Recebi há dias uma encomenda dos meus pais com o material
de desenho que lhes tinha pedido. Tenho desenhado alguma coisa, mas muito
pouco.
O meu amigo furriel, quando regressou da Metrópole,
trouxe-me 500 escudos que lhos entregou o meu Pai para me dar.
Ainda não os destroquei e quero ver se tão cedo não os faço
em trocos, senão… lá se vão, como
manteiga em nariz de cão.
500 escudos em dinheiro do Continente valem aqui, em
dinheiro local, 600 escudos e creio que, nas outras Províncias Ultramarinas,
também. Creio que, a desvalorização na moeda das Províncias, foi uma medida
criada por Salazar, para evitar que os capitais sejam transferidos, por causa
da guerra, para a Metrópole ou outro país.

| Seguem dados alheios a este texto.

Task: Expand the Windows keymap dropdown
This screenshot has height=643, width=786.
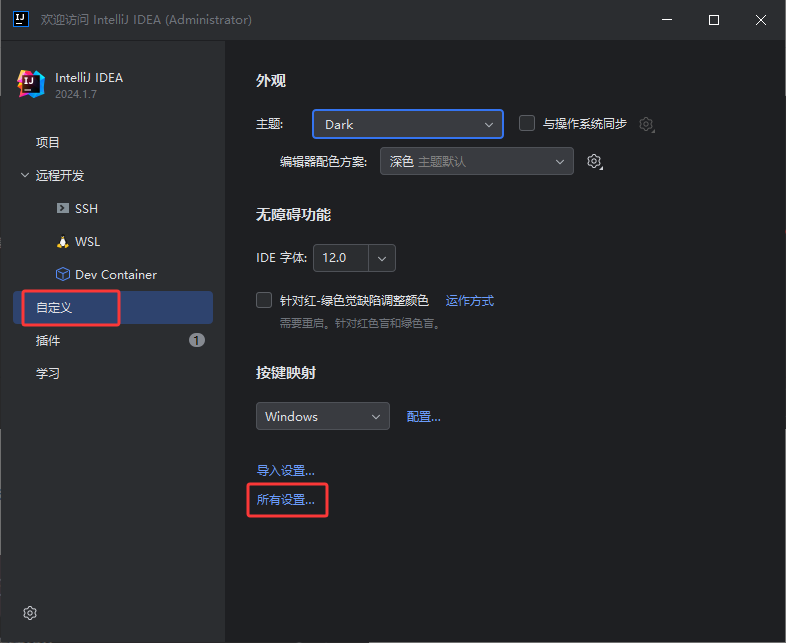Action: (x=322, y=416)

Amanhã é dia de pré e vou receber uma
ninharia.
Ontem, houve um programa de variedades, no campo de jogos,
com elementos angolanos, mas não fui ver. Fui-me deitar, porque me doíam as
pernas por causa das injeções que ando a tomar.
Há dias que os passo otimamente bem, outros porém,
pessimamente mal. Vivo, praticamente, sempre, num estado ansioso e enervado.
Por vezes, a dor que sinto no peito causa-me mal-estar.
Amanhã talvez vá ver o mesmo programa de variedades ao
aeroporto. Fui convidado, hoje, por um camarada que lá trabalha no SPM.